Lithium producers in Zimbabwe are calling on the government to postpone a proposed 5% export tax on lithium concentrate until domestic refining facilities are fully operational.
The Zimbabwe Lithium Exporters (ZLE), an industry body that includes major players like Chengxin Lithium Group, has formally requested the deferral from the Ministries of Mines and Finance.
The group is asking for a two-and-a-half-year grace period, allowing time for the construction and commissioning of plants that will produce higher-value lithium sulfate, expected to be completed by 2027.

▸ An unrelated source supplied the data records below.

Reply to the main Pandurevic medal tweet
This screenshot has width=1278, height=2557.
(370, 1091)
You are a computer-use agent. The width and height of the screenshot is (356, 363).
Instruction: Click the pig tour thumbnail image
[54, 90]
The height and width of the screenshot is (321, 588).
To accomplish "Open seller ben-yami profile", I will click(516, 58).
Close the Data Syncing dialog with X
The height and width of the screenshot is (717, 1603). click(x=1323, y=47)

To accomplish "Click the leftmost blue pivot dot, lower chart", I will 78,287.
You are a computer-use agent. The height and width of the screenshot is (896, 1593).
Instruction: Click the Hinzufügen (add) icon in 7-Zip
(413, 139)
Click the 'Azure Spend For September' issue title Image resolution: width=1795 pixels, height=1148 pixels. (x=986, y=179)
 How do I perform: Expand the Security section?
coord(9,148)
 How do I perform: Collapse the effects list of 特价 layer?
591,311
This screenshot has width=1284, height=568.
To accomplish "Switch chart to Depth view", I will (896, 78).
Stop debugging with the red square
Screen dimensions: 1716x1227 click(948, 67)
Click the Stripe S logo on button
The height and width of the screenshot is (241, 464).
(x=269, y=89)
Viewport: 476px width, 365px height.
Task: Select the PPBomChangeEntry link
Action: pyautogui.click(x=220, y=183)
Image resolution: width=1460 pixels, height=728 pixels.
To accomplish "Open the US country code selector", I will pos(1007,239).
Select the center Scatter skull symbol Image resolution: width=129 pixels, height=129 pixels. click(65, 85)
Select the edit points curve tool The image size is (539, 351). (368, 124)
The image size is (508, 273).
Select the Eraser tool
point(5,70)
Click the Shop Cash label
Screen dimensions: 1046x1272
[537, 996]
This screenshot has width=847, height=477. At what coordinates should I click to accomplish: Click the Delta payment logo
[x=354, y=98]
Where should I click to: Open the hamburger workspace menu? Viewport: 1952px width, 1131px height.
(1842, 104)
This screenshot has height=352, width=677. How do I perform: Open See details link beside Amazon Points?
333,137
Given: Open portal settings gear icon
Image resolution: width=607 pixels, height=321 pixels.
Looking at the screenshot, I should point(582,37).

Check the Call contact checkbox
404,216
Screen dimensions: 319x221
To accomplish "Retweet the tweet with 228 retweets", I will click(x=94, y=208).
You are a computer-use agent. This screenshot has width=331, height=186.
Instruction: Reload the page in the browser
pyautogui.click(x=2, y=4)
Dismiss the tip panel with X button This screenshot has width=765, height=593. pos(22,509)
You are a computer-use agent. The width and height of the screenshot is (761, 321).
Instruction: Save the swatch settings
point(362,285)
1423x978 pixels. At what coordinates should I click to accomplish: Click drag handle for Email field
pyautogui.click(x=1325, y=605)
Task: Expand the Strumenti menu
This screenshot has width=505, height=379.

Zimbabwe has rapidly become a key supplier of lithium concentrate to Chinese refineries, following multi-billion-dollar investments by companies such as Chengxin, Zhejiang Huayou Cobalt Co., and Sinomine Resource Group.
In 2024, the country accounted for approximately 14% of China’s lithium imports, according to data from CRU Group.
The proposed export levy is part of the government’s strategy to encourage in-country beneficiation and value addition.
However, ZLE argues that enforcing the tax before local refining capacity exists will undermine current operations and investment momentum.
The association also raised concerns about the method used to calculate royalty payments, stating that the government bases them on the market price of lithium carbonate — a more refined product — rather than on the lower-value concentrate currently produced in Zimbabwe.
The Chamber of Mines, which represents the broader mining industry, met with the Ministry of Finance on May 19 to discuss these issues.
While a spokesperson confirmed the meeting, they declined to comment on the progress of negotiations.
Officials from the relevant ministries have not yet responded to requests for comment.